Findings from a participatory evaluation exercise within the climate-smart villages of Ghana
Samuel Tetteh Partey, Franklin Avornyo, Mathieu Ouédraogo, Robert Zougmoré
Livestock production employs over 60% of rural households in the three northern regions of Ghana, making investment in this industry critical for alleviating poverty and enhancing food security. Among other factors, the Ministry of Food and Agriculture reports access to sustainable feed supply as one of the livestock industry’s key constraints. As most livestock are kept on a free-range system, forage of fair nutritive value is normally scarce in the dry season due to recurrent droughts, continuous over-grazing and lack of range improvement interventions. Often, palatable and productive perennial grasses, legumes and herbs become replaced with unpalatable, low quality annual species, with a concomitant loss of soil fertility. The nutritive value of available pasture species is therefore often poor with low levels of crude protein. The predominant small scale, subsistence livestock producers are also challenged with the financial resources to afford a continuous supplementation of concentrate feeds to their animals. Recent research has been directed to using tree leaves as fodder for livestock due to many advantages such as supply of good quality green fodder even in the dry season as well as high crude protein and minerals contents.

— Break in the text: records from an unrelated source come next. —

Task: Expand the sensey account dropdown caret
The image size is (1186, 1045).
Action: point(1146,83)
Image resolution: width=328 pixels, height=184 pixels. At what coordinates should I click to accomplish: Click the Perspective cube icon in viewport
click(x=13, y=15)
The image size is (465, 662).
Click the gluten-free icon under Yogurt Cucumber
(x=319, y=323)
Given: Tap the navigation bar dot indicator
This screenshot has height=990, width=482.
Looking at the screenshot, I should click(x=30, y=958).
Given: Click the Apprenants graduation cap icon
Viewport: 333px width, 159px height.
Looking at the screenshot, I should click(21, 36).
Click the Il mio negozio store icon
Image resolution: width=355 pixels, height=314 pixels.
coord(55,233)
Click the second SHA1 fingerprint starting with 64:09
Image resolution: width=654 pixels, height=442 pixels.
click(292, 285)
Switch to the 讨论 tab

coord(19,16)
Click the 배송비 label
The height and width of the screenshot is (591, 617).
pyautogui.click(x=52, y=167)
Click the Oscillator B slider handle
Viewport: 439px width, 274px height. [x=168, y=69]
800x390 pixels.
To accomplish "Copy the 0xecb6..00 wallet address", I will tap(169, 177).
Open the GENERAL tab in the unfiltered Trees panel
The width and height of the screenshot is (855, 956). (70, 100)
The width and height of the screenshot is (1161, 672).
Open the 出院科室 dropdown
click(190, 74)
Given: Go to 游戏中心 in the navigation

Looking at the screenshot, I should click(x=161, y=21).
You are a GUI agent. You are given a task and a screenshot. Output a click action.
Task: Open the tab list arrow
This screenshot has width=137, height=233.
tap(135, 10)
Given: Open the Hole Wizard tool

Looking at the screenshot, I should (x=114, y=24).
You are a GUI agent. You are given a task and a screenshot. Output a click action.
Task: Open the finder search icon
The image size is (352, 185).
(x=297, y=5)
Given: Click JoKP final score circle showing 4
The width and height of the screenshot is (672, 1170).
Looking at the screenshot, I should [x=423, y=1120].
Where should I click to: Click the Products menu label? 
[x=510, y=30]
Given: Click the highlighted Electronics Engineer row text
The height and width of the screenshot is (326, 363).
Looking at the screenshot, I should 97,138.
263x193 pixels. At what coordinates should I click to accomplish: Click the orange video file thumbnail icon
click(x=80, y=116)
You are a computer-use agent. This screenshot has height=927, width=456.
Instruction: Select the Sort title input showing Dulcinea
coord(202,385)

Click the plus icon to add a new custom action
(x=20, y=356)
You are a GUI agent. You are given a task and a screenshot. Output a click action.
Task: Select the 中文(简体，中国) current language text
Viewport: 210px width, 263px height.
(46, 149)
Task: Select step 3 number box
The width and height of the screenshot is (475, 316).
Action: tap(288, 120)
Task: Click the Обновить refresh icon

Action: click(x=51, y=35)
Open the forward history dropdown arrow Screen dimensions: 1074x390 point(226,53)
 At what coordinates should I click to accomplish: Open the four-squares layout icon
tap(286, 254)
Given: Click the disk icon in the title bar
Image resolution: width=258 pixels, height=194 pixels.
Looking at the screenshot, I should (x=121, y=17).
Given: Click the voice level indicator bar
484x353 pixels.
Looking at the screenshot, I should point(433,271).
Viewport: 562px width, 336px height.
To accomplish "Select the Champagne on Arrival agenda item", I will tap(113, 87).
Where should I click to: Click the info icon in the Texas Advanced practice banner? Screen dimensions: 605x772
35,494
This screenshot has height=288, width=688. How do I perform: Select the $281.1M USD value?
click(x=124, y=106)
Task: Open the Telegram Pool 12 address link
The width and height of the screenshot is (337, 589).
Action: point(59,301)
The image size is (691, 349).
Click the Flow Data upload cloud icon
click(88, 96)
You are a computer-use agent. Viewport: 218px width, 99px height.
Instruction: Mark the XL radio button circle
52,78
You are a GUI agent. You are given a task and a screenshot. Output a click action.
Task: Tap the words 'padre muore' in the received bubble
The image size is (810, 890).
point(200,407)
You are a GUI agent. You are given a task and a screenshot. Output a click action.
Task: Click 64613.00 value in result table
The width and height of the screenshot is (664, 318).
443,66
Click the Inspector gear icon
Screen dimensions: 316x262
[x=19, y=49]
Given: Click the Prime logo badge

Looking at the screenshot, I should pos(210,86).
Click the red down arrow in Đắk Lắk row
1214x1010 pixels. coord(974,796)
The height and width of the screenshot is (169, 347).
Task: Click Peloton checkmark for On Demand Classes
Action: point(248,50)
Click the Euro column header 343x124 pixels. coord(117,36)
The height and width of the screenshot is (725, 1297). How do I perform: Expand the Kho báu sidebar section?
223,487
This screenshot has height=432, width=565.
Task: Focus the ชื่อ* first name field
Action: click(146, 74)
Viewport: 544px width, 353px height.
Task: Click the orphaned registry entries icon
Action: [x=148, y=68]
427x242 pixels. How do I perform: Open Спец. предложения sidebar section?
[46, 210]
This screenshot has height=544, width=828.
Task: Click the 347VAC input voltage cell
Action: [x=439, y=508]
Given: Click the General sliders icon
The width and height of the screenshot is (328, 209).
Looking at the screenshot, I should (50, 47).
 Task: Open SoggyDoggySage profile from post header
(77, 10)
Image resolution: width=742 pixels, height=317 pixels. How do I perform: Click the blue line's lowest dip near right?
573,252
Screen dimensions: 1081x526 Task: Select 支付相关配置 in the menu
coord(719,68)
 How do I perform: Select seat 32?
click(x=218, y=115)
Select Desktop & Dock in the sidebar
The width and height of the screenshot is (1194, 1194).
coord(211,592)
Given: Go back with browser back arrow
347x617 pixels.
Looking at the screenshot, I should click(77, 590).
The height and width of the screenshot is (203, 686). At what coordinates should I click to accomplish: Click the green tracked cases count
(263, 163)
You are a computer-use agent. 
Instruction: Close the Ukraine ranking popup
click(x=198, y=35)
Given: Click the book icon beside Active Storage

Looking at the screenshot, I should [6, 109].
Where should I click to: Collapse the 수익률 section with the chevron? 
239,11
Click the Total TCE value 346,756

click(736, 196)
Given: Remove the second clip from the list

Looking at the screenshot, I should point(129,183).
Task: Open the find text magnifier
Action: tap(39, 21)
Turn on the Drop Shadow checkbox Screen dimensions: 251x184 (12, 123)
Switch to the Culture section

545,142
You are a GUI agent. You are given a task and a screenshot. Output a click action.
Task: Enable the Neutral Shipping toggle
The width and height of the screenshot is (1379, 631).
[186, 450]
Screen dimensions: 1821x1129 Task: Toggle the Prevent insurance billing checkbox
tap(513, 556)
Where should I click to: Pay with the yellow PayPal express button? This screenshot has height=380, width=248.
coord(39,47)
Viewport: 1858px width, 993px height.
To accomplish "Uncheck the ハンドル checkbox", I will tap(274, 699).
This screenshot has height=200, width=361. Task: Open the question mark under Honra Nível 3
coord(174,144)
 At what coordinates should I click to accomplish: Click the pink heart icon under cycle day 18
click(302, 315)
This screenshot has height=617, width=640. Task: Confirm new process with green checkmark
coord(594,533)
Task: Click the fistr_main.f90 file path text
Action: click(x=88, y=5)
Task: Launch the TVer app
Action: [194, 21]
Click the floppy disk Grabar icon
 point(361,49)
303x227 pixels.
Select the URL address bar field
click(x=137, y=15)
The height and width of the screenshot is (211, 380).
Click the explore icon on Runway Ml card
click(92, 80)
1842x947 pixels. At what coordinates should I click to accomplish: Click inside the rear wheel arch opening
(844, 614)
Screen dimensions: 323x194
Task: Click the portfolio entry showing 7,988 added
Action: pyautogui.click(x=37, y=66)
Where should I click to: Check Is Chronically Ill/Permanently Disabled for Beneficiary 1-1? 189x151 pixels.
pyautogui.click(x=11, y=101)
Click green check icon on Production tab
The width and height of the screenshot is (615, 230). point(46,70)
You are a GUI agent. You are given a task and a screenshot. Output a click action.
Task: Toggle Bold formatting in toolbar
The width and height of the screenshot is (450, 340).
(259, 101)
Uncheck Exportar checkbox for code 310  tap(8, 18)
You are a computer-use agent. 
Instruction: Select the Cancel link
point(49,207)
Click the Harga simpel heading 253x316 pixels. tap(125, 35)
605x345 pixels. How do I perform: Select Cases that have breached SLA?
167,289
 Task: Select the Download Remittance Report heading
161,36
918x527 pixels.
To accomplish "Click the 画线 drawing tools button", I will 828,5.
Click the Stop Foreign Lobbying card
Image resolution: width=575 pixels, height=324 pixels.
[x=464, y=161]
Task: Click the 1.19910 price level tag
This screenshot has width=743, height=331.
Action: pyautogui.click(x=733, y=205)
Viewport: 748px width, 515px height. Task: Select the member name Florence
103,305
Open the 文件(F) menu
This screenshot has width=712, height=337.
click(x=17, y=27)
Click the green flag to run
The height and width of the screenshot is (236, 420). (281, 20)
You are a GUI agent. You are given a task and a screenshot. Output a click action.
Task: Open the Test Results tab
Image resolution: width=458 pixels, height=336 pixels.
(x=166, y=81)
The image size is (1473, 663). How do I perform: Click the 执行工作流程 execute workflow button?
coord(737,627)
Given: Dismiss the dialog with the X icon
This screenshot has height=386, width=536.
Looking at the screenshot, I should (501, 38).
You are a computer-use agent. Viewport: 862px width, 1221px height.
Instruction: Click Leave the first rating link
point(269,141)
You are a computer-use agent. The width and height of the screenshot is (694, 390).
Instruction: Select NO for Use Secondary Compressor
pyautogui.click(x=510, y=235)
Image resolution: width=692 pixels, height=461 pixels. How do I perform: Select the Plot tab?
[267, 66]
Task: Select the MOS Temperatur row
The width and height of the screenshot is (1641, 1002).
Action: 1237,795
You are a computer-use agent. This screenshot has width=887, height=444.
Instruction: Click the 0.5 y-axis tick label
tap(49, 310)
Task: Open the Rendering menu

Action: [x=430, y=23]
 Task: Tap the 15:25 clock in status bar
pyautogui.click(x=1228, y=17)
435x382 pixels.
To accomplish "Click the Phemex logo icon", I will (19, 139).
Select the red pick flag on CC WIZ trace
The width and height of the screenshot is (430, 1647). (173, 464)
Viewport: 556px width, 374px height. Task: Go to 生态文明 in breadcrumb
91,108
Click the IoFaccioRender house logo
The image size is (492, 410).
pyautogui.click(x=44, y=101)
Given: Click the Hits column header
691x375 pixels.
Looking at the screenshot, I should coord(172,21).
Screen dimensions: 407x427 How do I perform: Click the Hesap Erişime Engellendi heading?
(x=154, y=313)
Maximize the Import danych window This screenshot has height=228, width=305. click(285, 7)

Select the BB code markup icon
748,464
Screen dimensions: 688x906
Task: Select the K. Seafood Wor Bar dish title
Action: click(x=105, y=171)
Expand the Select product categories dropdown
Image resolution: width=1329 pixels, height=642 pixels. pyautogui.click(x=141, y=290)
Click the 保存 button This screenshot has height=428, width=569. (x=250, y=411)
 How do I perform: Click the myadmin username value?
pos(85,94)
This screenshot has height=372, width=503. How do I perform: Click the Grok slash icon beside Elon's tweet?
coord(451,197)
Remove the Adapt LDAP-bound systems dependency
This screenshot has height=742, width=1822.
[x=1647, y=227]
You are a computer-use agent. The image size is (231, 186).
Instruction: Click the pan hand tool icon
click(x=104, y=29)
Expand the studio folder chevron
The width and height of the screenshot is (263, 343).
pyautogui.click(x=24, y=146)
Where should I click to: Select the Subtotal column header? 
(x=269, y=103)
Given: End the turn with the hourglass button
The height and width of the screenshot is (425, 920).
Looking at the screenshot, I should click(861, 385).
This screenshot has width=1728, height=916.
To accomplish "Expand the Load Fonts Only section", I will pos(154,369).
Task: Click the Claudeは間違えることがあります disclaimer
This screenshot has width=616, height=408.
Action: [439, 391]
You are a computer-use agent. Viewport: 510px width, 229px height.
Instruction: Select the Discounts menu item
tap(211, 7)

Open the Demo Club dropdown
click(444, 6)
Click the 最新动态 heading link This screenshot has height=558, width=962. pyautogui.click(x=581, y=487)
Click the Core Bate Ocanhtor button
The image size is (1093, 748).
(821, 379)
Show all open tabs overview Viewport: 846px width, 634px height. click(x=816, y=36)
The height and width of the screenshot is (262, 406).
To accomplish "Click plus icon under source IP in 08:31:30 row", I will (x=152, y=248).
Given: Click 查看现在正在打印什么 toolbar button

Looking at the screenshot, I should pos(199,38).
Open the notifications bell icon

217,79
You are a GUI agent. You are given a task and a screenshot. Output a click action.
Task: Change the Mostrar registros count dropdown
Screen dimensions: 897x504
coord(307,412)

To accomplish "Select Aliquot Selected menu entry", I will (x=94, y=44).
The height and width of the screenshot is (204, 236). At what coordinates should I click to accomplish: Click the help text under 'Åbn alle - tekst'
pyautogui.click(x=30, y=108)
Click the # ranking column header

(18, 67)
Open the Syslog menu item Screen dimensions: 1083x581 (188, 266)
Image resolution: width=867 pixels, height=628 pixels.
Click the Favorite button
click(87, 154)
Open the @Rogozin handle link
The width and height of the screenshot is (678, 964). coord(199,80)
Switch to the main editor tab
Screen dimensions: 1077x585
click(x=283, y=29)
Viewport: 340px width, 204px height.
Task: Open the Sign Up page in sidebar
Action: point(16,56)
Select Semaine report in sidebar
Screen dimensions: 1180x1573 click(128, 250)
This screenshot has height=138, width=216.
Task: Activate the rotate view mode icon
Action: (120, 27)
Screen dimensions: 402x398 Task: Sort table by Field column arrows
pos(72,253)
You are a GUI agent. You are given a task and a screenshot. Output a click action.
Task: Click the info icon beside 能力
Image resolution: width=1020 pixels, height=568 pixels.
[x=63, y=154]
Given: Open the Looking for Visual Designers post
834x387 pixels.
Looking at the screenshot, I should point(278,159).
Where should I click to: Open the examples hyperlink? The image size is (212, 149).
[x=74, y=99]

In the Lawra and Jirapa Districts of the Upper West Region of Ghana, the CGIAR Research Program on Climate Change and Agriculture (CCAFS) established a ClimateSmart Village (CSV), an agriculture research for development site where various agricultural innovations are tested on their potential to deliver on any of the 3 pillars (productivity, adaptation and mitigation) of climate-smart agriculture (CSA). Among many CSA options at the CSV, the integration of multipurpose trees on farmlands is promoted as a CSA practice for improving fodder availability, increasing overall farm productivity, improving ecological resilience and providing farmers with important safety net opportunities against climate-related risks. In this study, we used a participatory approach to document and characterize fodder trees and shrubs that are prioritized by farmers for livestock production.
Documentation of fodder species was based on questionnaire interviews, focus group discussions and desktop reviews. Top fodder species selected by farmers were characterized for the nutritional composition and intake by farmer preferred livestock.